If you are a Wii U owner and possess a copy of New Super Mario Bros. U, you've probably downloaded New Super Luigi U from the eShop already. That, or you are waiting on the limited edition retail release in the coming months. But don't feel left out if you are still rocking the original Wii and New Super Mario Bros. Wii. We've got just the hotness for you too!
Back in 2011, we reported on a fan-made hack of the Wii platformer entitled Newer Super Mario Bros. Wii. After three years of development, it's finally available. As long as you have a copy of the original game, an SD card with around 570 MB of free space, and a homebrew-enabled Wii (or Wii U in Wii mode), you can get this baby up and running with no trouble whatsoever by following these simple steps.
The Newer team went miles farther with their alterations than Nintendo did with Luigi U. Newer contains 128 new levels, completely new world maps and environments, new music, new enemies and bosses, and even the return of the Hammer Suit from Super Mario Bros. 3. All for free!

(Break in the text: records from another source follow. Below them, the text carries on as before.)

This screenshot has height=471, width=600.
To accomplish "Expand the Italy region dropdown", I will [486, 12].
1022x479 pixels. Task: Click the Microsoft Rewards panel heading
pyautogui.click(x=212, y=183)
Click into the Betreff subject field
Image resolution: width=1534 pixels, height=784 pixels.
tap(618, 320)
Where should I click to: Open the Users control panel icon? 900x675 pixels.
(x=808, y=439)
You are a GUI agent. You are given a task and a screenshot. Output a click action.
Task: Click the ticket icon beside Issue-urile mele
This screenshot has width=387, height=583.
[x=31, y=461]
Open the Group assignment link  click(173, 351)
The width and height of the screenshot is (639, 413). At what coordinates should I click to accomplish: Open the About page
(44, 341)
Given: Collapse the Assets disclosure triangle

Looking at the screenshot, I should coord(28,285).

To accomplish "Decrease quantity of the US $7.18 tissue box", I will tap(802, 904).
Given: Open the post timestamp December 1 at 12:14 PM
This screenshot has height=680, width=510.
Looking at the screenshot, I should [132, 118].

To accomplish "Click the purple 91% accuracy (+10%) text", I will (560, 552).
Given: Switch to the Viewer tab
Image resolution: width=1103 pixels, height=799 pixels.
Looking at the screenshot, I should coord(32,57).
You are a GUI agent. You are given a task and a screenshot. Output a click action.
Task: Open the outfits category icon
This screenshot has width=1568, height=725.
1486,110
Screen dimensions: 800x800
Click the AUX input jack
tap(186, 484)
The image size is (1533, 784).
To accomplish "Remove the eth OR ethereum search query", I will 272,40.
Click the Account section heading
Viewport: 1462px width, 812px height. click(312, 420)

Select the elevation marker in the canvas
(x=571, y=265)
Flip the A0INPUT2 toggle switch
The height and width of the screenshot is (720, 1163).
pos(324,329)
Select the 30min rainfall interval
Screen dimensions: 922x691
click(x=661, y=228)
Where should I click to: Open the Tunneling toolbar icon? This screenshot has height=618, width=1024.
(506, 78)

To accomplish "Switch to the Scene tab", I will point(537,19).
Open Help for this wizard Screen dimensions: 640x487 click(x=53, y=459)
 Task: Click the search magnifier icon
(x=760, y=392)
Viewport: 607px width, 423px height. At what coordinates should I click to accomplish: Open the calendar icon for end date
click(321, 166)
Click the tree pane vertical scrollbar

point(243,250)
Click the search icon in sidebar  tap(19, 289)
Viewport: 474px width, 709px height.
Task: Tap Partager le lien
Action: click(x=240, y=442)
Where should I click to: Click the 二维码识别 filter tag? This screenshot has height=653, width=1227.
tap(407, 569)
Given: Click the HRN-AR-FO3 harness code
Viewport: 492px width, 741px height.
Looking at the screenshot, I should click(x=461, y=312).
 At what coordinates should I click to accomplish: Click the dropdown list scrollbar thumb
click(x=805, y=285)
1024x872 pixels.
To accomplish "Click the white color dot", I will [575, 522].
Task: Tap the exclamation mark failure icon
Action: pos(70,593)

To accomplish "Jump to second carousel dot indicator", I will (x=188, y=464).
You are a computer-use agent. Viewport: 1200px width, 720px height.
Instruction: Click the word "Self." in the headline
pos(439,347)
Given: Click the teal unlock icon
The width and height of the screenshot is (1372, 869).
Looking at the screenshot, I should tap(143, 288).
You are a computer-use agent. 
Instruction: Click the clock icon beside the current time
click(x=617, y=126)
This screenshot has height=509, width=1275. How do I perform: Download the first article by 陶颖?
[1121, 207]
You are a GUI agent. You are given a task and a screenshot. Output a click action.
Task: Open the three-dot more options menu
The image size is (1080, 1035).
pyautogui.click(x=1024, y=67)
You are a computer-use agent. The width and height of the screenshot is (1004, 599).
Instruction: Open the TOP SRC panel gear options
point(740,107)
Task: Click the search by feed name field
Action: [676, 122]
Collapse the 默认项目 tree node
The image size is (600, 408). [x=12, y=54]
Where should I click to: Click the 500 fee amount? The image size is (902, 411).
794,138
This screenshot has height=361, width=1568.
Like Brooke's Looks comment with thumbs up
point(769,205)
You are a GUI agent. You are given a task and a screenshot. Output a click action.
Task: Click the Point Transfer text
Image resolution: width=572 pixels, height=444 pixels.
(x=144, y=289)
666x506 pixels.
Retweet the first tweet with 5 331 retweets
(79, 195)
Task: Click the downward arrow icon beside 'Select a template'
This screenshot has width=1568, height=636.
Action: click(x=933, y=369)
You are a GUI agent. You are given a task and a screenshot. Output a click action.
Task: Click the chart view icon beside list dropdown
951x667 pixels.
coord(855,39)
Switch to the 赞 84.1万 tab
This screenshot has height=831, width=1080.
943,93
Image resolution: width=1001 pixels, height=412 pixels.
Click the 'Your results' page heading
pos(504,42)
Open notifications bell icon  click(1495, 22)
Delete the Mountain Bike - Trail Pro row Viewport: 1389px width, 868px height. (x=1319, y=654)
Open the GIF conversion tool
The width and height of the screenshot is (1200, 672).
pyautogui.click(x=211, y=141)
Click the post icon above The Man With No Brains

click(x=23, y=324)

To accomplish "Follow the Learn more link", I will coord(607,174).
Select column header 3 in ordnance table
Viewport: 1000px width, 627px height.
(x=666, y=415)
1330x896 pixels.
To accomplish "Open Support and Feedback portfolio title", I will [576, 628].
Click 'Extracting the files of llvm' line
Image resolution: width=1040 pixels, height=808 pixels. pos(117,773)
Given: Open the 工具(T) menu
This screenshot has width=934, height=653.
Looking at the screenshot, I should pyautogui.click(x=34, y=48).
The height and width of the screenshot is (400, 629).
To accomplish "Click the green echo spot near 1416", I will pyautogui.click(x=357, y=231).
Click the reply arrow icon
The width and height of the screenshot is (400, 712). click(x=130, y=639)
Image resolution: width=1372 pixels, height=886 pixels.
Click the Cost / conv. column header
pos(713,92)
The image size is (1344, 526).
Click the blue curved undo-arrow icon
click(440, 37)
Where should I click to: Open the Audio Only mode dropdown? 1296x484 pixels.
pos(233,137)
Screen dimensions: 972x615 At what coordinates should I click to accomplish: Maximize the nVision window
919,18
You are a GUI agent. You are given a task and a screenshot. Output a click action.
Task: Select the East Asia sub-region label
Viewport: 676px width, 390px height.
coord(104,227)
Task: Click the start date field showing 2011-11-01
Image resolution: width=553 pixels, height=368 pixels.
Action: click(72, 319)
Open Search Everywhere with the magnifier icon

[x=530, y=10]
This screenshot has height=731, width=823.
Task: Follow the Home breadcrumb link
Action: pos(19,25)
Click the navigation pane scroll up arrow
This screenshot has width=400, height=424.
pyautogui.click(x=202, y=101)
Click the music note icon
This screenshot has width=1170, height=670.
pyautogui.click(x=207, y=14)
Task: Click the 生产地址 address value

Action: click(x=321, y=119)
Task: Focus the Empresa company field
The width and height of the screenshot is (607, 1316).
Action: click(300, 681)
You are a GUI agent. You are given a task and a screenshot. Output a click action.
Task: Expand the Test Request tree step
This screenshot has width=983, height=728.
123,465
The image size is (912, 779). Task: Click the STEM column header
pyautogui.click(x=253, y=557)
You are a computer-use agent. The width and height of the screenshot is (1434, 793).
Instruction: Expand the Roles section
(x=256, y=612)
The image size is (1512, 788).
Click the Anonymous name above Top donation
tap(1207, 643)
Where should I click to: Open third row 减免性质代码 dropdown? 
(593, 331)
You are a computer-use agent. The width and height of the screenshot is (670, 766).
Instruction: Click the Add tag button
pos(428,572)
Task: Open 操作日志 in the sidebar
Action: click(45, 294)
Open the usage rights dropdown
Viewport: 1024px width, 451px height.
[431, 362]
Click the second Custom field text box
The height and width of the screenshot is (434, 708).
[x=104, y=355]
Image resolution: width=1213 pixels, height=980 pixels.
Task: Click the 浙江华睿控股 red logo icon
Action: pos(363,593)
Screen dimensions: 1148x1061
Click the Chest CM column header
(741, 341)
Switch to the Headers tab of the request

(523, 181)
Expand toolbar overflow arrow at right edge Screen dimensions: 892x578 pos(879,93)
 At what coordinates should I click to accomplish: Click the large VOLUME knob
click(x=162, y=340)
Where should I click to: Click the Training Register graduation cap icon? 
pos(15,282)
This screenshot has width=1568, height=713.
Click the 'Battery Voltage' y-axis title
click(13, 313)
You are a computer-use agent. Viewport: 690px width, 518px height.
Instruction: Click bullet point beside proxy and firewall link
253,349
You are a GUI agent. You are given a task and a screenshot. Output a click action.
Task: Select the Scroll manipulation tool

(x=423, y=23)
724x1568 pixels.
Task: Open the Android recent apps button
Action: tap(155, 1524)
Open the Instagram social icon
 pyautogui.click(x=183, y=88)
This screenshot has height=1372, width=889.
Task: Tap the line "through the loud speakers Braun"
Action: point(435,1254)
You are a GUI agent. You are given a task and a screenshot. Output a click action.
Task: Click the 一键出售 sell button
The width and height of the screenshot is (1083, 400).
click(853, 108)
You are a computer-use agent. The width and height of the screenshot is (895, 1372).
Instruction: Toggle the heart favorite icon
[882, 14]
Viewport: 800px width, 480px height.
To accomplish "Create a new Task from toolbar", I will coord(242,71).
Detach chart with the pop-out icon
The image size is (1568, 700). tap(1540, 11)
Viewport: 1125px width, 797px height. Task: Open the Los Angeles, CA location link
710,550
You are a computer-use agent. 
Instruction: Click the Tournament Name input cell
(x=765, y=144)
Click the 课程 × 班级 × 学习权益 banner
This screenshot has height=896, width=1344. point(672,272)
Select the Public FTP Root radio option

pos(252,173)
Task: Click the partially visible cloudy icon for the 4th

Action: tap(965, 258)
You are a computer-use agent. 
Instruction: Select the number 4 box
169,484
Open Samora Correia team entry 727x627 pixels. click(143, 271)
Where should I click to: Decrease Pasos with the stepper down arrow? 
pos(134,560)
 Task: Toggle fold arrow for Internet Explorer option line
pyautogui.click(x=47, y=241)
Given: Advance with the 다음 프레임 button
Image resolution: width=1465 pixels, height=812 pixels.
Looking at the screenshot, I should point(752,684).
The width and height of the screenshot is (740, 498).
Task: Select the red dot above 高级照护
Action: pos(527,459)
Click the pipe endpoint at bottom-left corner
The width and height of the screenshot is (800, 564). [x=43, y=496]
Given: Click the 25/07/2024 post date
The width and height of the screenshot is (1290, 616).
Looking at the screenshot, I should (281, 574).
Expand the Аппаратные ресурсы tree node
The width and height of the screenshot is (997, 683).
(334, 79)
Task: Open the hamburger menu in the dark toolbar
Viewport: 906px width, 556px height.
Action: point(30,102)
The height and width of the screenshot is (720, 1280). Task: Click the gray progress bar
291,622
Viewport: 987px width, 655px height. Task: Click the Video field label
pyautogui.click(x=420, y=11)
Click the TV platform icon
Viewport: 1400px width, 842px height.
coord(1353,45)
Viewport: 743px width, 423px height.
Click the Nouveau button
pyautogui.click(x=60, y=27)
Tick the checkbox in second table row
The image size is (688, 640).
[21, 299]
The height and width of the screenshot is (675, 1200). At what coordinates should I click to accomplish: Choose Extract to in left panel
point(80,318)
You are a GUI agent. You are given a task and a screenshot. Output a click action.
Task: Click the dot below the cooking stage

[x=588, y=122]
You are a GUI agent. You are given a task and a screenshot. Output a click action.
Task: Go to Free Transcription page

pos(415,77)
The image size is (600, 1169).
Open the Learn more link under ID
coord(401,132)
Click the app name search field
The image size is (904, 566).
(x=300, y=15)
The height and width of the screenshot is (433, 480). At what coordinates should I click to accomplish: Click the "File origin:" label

Newer controls just as the original did, but now you have the option to use the Classic Controller or Classic Controller Pro. Oddly, the Newer team did not map the buttons exactly as they were in Super Mario World on the SNES. Instead, run / fireball is mapped to "b" (bottom button), jump to "a" (right), and spin jump to "x" (top).
Run / fireball is also mapped to "ZL" on the left shoulder and spin jump to "ZR." This scheme isn't as awkward as it sounds, and after playing for a minute, I deem it extremely efficient. It's great if you have a Pro with fat shoulder buttons, but the "Z" buttons on the original Classic Controller are tiny little nubs, eliminating the benefits of the alternative scheme.
There's currently no way to remap the buttons, and the in-game button prompts still refer to "1" and "2" on the Wii Remote. Since this is a fan hack, however, I have no worries that the team won't address this problems and issue a patch down the line.
The new music is a mix of original compositions and remixes of past tunes. Gone is the annoying "bwah bwah" chorus that has become the bane of every NSMB soundtrack, but unfortunately, the replacement tracks lack a lot of the trademark Mario series peppiness. Maybe they get better as the game progresses, but the early stages sound very sleepy.
But I've gone on long enough about the downsides. What's the goodness?
When you launch a new file, you are greeted with a text box and jingle reminiscent of Super Mario World's intro. Then you are plopped onto a revamped Yoshi's Island -- you can even visit Yoshi's House, which holds many secrets as you activate the game's various Switch Houses.
Oh yeah! I forgot to mention that the Switch Houses are back!
The first castle was not a castle at all but a giant tree with honeycombs that you climb like fences. At the top, you battle a giant Fuzzy by tossing blocks at it. From the screenshots in the gallery, there's apparently a Thwomp boss later on, so that ought to be fun.
The Star Coins you collect in each level now serve as currency in Mushroom Shops, which are run Lakitus in various guises. For example, the first world Lakitu appears as he normally does, while the second world Lakitu wears a hat to keep the desert sun out of his eyes. Lovely little touches like this really show the attention to detail.
I could go on and on about all the minute changes and features in Newer Super Mario Bros., but you can experience it for yourself right this second. It's an impressive endeavor, and I'm extremely glad that homebrew can be installed so easily on the Wii to make this possible.